» Document extract
My NaNoWrimo Stats
12/21/2013
by Gabe Koss
On a total whim I decided to participate in National Novel Writing Month. This is a month long writing marathon in which particpants attempt to write a 50,000 word novel in the month of November. I cheated a little bit and started on October 26.
Total Words | 54173 |
October Words | 2917 |
November Words | 51256 |
Avg Words/Day (Nov) | 1709 |
Progress Over Time
The vertical axis represents the word count of the story as it grew. Each bar indicates the total number of words reached per day. Hovering your mouse will show you the exact number of words reached on that date. The light line is created from the word count done each time I made a substantial save.
Common Words
After excluding common English stop words such as "that" or "is" the 10 most common words in my story were as follows:
sage | 631 instances |
out | 315 instances |
rama | 249 instances |
back | 184 instances |
one | 165 instances |
down | 144 instances |
looked | 139 instances |
here | 138 instances |
more | 125 instances |
know | 124 instances |
Common Bigrams
Bigrams are two word units such as "depraved heathen" or "kind soul". The most common two word groupings were as follows:
of the | 390 instances |
in the | 222 instances |
to the | 188 instances |
on the | 163 instances |
into the | 151 instances |
she had | 107 instances |
was a | 104 instances |
from the | 92 instances |
out of | 91 instances |
she was | 90 instances |
Code snippets:
I wrote the story with Vim and tracked my progress with Git. I did the analysis on this data using a combination of Ruby, D3.js and the Linux command line. Much of my data analysis was inspired by the classic Unix for Poets.
Here are some of the tools I used to do this analysis.
Extract top 10 words:
tr -sc '[A-Z][a-z]' '[\012*]' < story.md | tr '[A-Z]' '[a-z]' | sort | grep -E -v '^.{,2}$' | grep -E -v -f ../stop_words.grep |uniq -c | sort -n | tail -n 10
Extract top 10 bigrams
tr -sc '[A-Z][a-z]' '[\012*]' < story.md > nano.words
tail -c +2 nano.words > nano.next
paste nano.words nano.next | sort | uniq -c | sort -n > nano.bigrams
tail -n 10 nano.bigrams

» Dataset rows

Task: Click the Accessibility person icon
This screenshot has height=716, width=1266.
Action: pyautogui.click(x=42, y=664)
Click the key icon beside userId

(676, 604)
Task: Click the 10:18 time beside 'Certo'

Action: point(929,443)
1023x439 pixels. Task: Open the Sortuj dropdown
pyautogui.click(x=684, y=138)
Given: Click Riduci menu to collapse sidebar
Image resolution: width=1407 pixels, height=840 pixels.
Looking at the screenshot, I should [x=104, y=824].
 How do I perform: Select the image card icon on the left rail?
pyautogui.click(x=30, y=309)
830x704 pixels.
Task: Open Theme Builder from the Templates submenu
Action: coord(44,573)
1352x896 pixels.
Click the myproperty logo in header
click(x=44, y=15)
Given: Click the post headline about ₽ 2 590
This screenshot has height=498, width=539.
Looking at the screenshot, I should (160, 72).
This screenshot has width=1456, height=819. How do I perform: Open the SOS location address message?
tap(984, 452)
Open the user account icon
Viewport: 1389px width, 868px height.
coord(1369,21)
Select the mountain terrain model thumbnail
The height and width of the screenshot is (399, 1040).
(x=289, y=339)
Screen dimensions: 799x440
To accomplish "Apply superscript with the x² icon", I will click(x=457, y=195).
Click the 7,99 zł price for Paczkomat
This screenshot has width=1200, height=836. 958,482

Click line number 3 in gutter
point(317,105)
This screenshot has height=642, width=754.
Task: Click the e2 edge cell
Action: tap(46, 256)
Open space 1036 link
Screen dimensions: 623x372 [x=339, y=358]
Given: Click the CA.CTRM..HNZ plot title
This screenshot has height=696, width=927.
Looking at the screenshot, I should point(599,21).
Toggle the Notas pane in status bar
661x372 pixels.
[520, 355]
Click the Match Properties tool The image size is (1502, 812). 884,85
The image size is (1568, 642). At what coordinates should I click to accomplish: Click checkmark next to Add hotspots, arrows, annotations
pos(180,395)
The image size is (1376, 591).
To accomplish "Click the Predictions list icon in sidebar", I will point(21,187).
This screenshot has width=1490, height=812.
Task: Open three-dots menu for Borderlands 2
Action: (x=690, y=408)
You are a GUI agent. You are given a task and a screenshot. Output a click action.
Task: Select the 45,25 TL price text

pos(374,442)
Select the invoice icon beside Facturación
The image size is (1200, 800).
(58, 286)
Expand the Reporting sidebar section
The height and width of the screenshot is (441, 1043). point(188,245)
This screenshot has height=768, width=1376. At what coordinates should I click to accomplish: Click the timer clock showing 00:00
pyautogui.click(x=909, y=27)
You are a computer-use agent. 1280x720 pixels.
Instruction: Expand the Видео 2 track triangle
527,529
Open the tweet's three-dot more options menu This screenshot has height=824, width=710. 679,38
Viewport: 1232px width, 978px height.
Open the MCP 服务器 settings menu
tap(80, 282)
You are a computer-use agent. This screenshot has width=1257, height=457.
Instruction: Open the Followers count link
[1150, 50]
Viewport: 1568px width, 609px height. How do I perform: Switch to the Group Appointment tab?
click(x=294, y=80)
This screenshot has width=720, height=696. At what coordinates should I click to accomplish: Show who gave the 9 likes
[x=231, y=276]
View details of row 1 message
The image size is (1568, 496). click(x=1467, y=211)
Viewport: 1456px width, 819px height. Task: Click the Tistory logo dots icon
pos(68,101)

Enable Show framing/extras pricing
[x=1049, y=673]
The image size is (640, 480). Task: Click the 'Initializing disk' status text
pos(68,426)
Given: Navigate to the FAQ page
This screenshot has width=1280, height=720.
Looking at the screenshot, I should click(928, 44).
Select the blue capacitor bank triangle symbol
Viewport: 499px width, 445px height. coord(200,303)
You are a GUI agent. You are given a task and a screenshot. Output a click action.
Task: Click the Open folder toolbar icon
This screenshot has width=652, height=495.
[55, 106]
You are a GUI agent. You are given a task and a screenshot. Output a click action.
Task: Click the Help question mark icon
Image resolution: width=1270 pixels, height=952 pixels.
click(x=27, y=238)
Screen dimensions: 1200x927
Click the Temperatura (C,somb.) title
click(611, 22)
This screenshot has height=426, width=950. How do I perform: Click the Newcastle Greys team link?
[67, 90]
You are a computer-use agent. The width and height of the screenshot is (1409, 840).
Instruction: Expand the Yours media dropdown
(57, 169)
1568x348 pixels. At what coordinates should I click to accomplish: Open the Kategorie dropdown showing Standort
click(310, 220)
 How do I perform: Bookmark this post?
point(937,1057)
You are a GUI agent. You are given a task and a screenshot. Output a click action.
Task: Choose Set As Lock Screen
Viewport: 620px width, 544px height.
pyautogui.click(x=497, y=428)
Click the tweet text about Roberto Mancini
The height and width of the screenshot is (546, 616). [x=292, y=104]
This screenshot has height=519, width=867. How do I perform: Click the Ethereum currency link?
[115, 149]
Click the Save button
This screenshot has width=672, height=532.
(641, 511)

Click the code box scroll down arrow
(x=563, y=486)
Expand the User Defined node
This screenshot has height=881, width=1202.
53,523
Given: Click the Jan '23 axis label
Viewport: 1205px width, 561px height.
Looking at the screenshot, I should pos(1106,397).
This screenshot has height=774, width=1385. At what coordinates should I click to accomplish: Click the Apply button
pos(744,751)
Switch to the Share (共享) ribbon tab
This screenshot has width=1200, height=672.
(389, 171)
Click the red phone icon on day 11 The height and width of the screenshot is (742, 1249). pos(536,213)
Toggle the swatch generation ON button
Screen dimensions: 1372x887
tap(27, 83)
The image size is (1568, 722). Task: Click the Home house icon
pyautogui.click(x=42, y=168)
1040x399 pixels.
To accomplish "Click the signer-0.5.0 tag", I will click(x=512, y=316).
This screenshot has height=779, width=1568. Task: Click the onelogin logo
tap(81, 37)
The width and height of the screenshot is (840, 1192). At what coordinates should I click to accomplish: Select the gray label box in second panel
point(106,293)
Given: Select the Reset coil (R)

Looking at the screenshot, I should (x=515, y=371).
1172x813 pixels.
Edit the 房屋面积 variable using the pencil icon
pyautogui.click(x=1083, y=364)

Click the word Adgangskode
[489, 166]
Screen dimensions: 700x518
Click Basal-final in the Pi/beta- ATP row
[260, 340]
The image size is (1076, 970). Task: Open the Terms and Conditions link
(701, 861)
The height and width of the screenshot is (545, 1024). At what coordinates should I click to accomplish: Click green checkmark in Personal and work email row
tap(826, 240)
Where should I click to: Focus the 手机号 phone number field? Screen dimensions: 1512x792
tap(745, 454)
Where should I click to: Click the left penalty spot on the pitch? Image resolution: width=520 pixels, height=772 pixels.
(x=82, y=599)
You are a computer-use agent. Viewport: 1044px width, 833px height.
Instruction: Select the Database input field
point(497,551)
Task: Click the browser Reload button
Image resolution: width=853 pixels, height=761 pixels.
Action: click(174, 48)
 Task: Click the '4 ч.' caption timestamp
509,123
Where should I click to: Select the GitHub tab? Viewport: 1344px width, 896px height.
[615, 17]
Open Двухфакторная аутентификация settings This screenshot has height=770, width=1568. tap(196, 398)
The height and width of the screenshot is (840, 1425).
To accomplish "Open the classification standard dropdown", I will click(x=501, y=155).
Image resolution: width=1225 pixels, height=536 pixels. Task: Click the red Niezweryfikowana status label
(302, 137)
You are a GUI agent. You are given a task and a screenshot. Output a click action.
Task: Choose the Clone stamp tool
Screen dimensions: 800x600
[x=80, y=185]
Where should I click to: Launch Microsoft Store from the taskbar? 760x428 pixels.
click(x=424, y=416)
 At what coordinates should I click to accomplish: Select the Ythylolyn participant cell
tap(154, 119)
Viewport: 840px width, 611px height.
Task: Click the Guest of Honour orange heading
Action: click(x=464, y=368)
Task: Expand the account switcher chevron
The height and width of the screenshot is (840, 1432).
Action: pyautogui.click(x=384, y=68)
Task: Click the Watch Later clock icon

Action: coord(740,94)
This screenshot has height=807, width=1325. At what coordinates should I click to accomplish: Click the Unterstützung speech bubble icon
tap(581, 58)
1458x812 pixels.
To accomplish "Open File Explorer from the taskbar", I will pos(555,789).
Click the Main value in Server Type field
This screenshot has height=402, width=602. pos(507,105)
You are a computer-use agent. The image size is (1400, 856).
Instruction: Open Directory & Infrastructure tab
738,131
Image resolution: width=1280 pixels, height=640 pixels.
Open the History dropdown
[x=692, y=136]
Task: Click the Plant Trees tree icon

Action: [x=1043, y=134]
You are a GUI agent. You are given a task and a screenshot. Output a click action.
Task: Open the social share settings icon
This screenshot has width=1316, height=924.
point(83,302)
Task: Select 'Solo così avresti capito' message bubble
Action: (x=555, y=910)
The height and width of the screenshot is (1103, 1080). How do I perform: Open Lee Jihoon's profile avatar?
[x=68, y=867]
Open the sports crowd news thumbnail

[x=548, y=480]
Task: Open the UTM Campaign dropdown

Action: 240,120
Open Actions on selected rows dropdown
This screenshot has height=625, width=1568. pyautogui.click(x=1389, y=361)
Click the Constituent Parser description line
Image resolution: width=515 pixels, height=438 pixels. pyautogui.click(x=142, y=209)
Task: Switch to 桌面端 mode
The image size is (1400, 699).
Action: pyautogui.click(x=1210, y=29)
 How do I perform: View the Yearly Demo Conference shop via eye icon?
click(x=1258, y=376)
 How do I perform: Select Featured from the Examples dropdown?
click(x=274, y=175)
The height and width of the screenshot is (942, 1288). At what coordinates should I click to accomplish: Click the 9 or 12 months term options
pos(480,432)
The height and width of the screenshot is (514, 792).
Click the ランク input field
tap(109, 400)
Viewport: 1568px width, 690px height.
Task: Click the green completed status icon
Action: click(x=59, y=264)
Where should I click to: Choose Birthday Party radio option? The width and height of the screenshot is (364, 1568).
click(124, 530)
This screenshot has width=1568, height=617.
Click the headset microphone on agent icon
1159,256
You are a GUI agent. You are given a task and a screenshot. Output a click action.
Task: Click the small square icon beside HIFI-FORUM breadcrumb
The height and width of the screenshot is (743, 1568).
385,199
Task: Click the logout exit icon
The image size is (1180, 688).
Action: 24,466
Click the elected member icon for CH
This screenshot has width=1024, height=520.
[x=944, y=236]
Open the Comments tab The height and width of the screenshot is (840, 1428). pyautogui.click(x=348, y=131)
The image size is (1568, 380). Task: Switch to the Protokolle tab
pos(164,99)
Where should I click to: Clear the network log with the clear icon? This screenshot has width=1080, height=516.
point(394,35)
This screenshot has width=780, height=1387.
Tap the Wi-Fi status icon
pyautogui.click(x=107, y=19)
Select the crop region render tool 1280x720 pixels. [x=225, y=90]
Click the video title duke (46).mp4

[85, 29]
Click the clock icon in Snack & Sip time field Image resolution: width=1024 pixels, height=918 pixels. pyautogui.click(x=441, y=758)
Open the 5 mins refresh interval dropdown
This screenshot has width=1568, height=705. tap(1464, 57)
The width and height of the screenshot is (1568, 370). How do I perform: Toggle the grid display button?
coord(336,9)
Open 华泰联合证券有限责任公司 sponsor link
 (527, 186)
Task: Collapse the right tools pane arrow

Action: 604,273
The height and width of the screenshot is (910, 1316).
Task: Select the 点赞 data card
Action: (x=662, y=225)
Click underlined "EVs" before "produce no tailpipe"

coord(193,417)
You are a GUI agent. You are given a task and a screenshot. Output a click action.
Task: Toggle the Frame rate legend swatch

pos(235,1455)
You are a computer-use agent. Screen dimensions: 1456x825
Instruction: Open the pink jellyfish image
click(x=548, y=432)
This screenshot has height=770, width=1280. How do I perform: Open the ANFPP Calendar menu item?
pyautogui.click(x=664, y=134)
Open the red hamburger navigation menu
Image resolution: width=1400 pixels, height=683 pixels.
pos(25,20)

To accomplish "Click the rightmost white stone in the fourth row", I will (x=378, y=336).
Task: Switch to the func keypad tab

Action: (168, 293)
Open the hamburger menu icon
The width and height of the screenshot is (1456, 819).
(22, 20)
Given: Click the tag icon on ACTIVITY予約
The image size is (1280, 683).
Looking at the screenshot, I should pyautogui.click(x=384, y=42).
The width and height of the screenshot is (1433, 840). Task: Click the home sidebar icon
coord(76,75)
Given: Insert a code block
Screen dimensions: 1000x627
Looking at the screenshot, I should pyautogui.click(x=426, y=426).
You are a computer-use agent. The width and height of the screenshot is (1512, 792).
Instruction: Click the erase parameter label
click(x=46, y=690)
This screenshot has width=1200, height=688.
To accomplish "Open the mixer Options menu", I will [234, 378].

» Given task A
In the NaNoWriMo stats post, name every program, language, or system the writer says was used to write the story, track progress, or analyze the data.
» Given task B
Reproduce the part of the NaNoWriMo stats post starting with "My NaNoWrimo Stats" and going on through "on October 26.".
The listing was taken from a separate source.

» Correct response A
Vim, Git, Ruby, D3.js, the Linux command line

» Correct response B
My NaNoWrimo Stats
12/21/2013
by Gabe Koss
On a total whim I decided to participate in National Novel Writing Month. This is a month long writing marathon in which particpants attempt to write a 50,000 word novel in the month of November. I cheated a little bit and started on October 26.